Ghedina si racconta: «Una volta ho avuto paura anch’io...»

L’ex discesista ampezzano ha intrattenuto un centinaio di utenti durante l’incontro on line organizzato per la Festa di Don Bosco 

Ghedo on line

Luca Maciga

Kristian Ghedina si racconta. Episodi inediti, l’infanzia, la famiglia, lo sport, la vita da novello padre e molto altro. È accaduto martedì sera in occasione dell’incontro on line “Bisogno di sport, bisogno di socialità, bisogno di valori. Sport per tutti o per i campioni?”, organizzato dall’Istituto Agosti nell’ambito dei festeggiamenti di Don Bosco. Un centinaio gli spettatori.

Il “jet cortinese” ha rotto il ghiaccio con un video di 7 minuti che sintetizza la sua vita. Si vede un Ghedina che gioca a calcio, va sul bob e salta dietro casa. Poi, accompagnato dalla giornalista Elisa Calcamuggi di Sky, “Ghedo” racconta i primi podi in Coppa del mondo, le innumerevoli “pazzie sugli sci” e l’episodio del capriolo che entra in pista mentre lui gareggia sulla Sass Long. Nella parte finale del video lo si vede a scuola, «la bestia nera dei miei genitori», sottolinea sorridendo. E a proposito di scuola: «L’altro giorno sono entrato all’Agosti per la prima volta e ho notato che ci sono campi da basket, calcio e calcetto. Tanti bambini giocavano. Ai miei tempi si giocava in corridoio con la pallina di carta durante la ricreazione e talvolta si veniva rimproverati dall’insegnante».

→ **Quesito breve 1**: Nell'articolo su Kristian Ghedina, quale giornalista lo accompagna nel video?
Il testo e l'elenco costituiscono materiali distinti e indipendenti.

→ **Estratti dell'elenco**:
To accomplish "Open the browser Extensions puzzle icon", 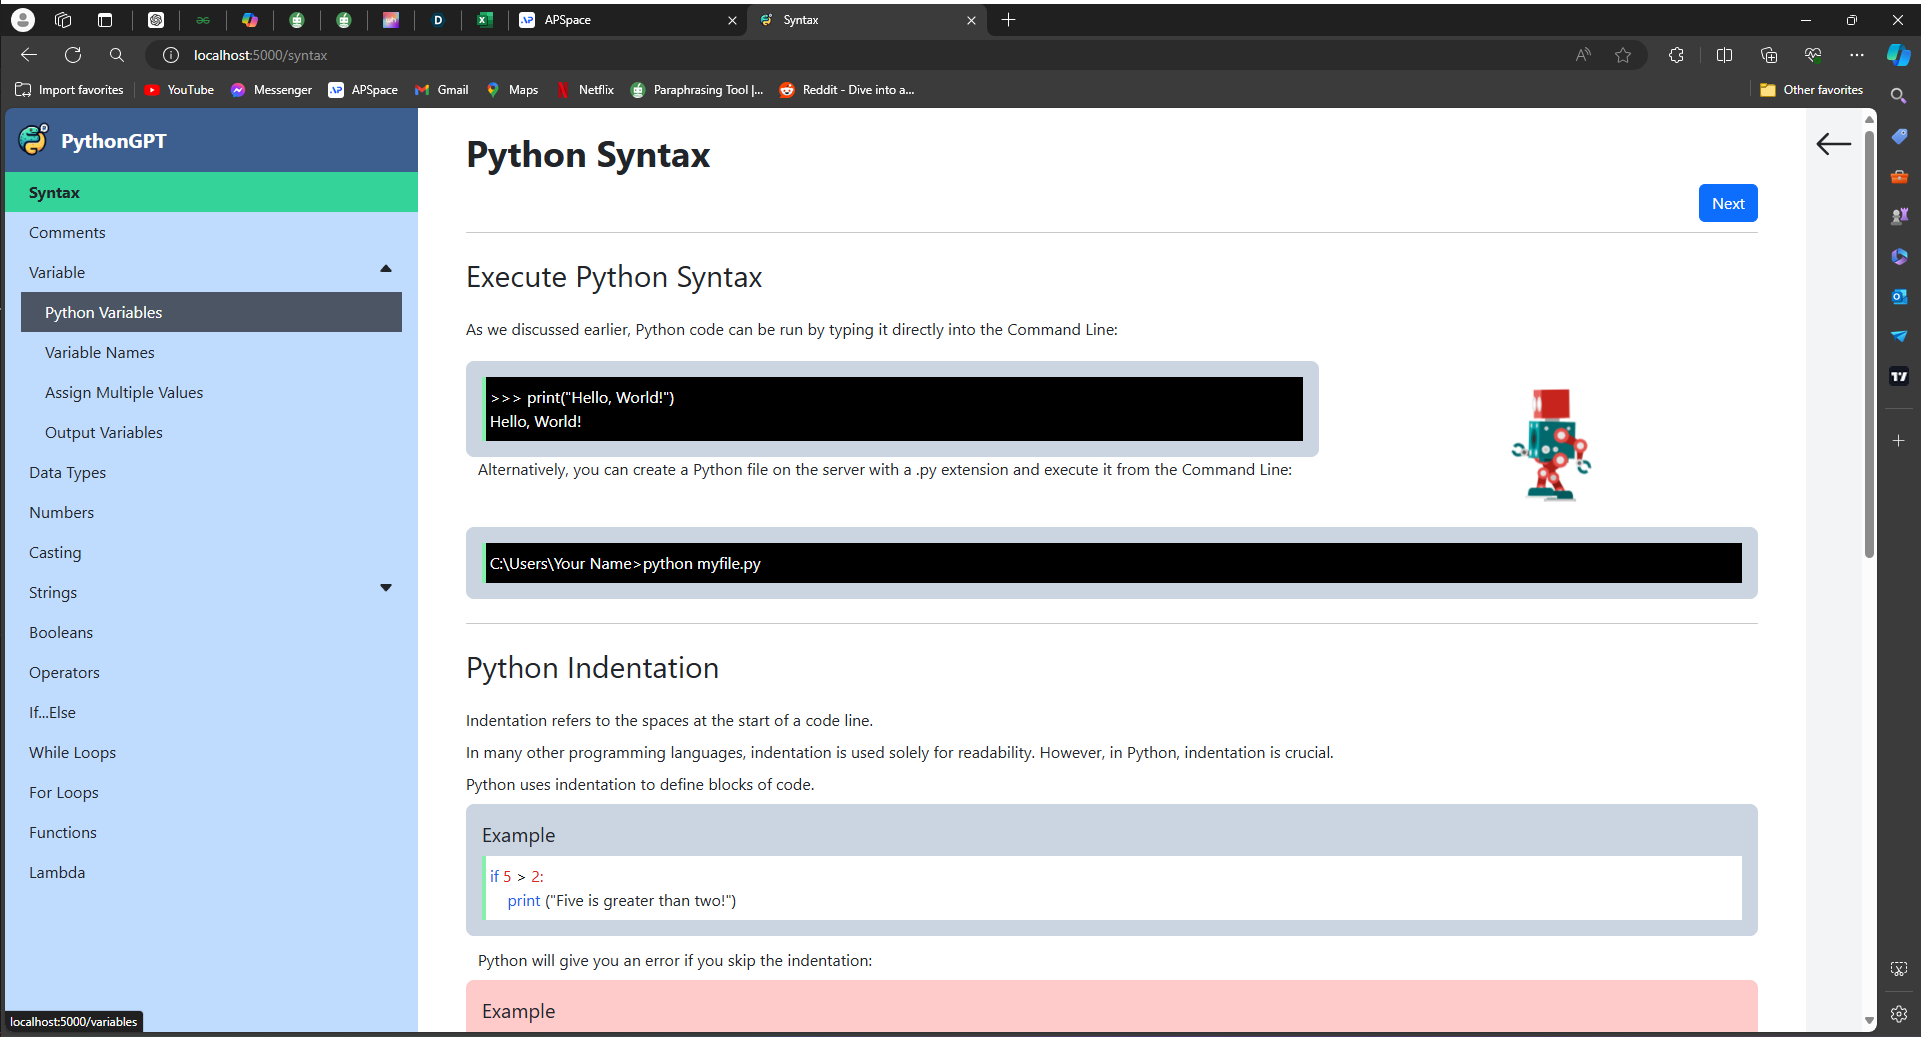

...

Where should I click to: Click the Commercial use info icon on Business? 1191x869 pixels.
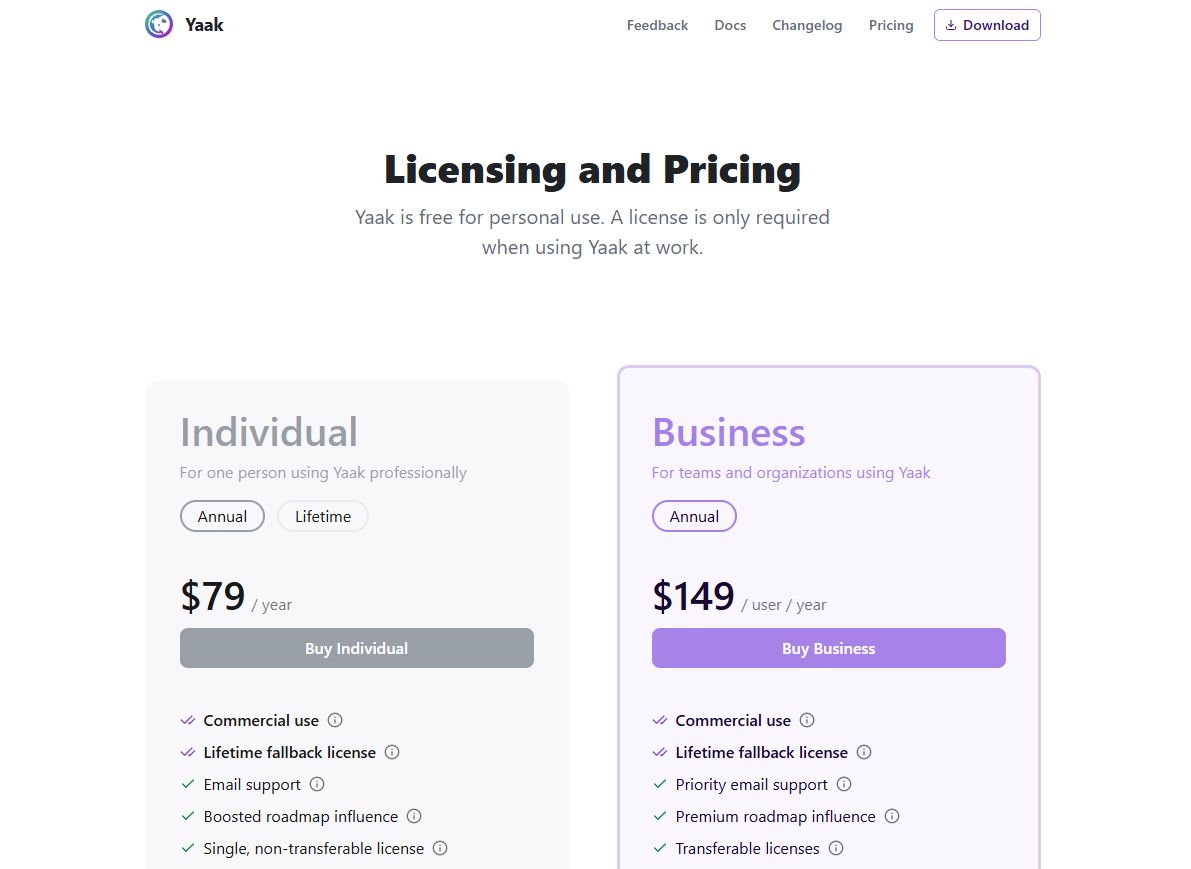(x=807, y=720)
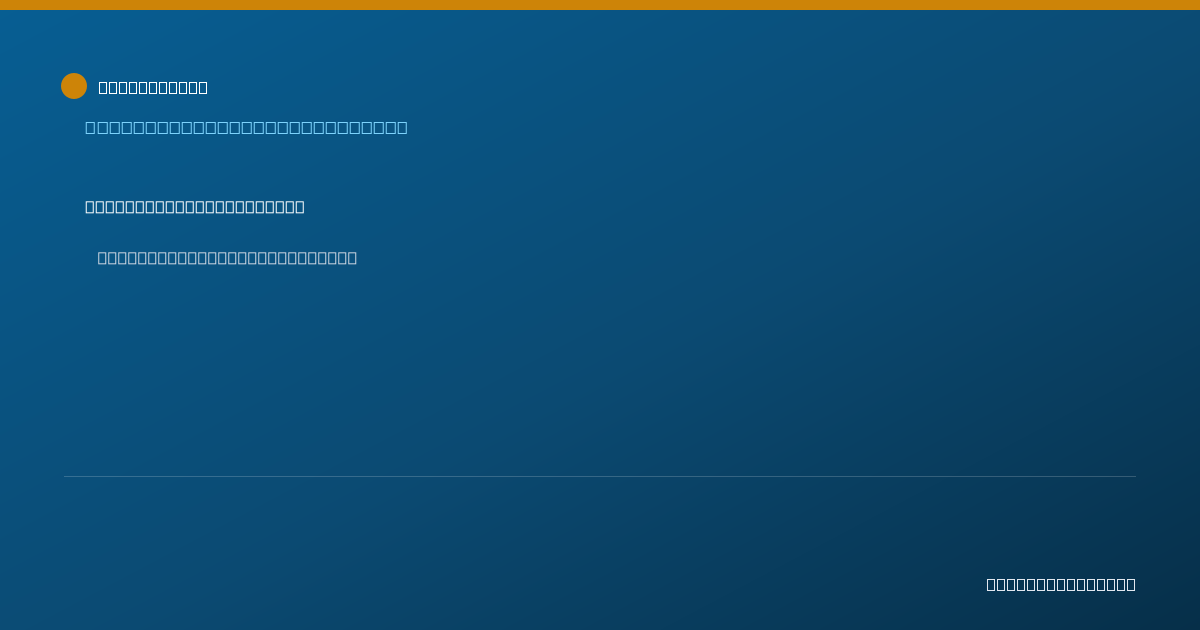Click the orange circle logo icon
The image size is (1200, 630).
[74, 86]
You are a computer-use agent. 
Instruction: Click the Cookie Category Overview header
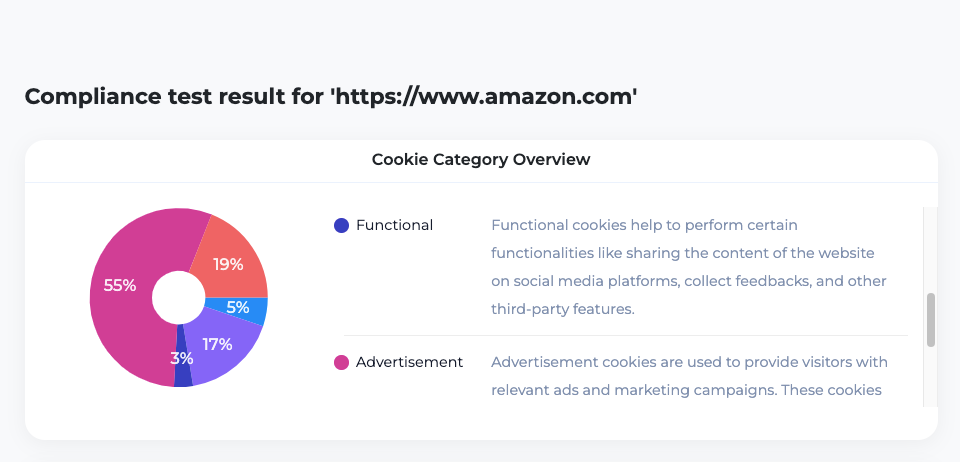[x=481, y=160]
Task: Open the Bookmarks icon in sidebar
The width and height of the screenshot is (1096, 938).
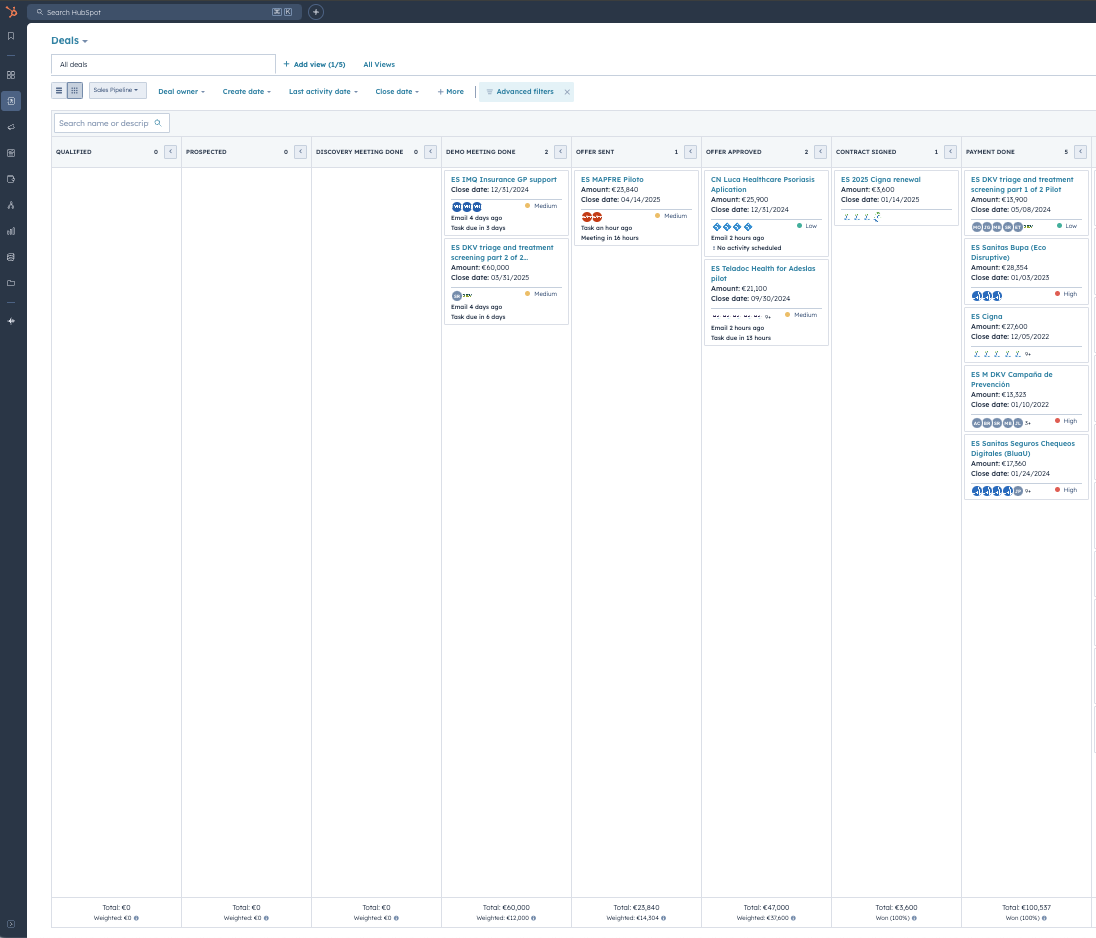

==

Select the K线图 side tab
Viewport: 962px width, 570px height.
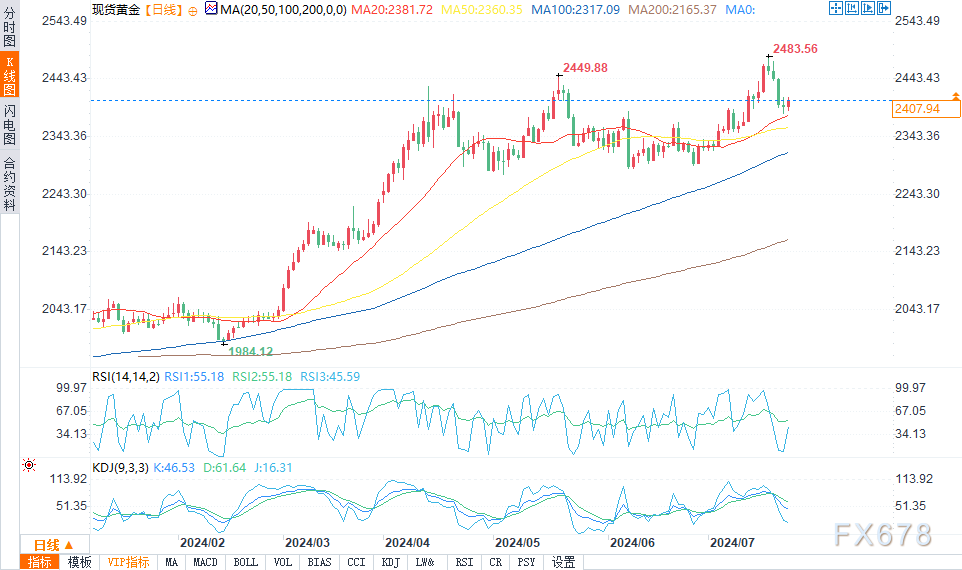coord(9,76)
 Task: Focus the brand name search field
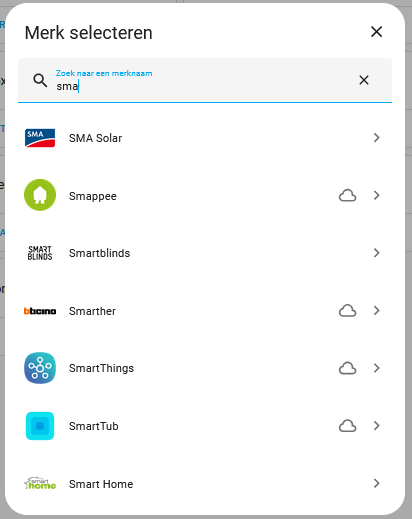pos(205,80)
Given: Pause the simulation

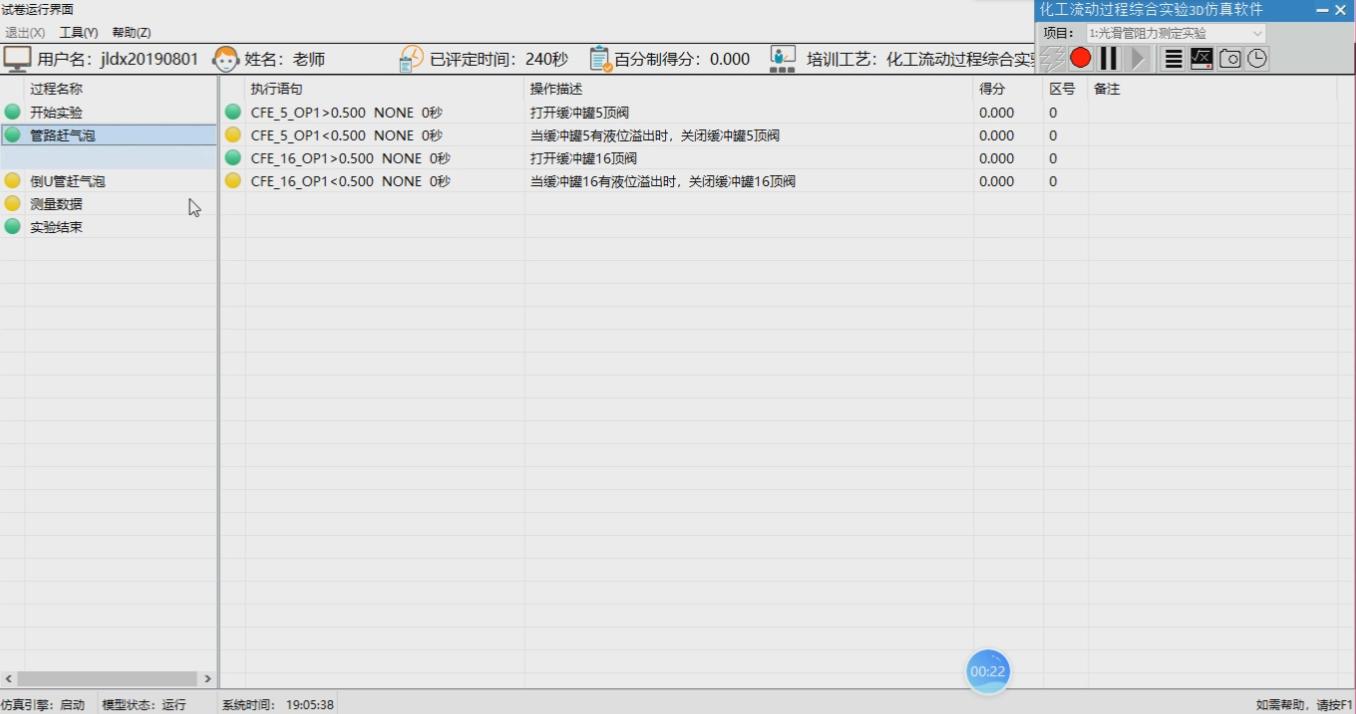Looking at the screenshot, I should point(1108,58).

→ **Quesito breve 2**: Trascriva in una tabella Markdown con le colonne «Numero» e «Riga» tutte le righe dell'elenco, da quella che contiene "Task: Focus the brand name search field" fino a quella che contiene "Looking at the", entrambe incluse. Ometta le righe vuote e le immagini.

→ **Soluzione scritta 1**: Elisa Calcamuggi di Sky.

→ **Soluzione scritta 2**:
| Numero | Riga |
|---|---|
| 1 |  Task: Focus the brand name search field |
| 2 | pos(205,80) |
| 3 | Given: Pause the simulation |
| 4 | Looking at the screenshot, I should point(1108,58). |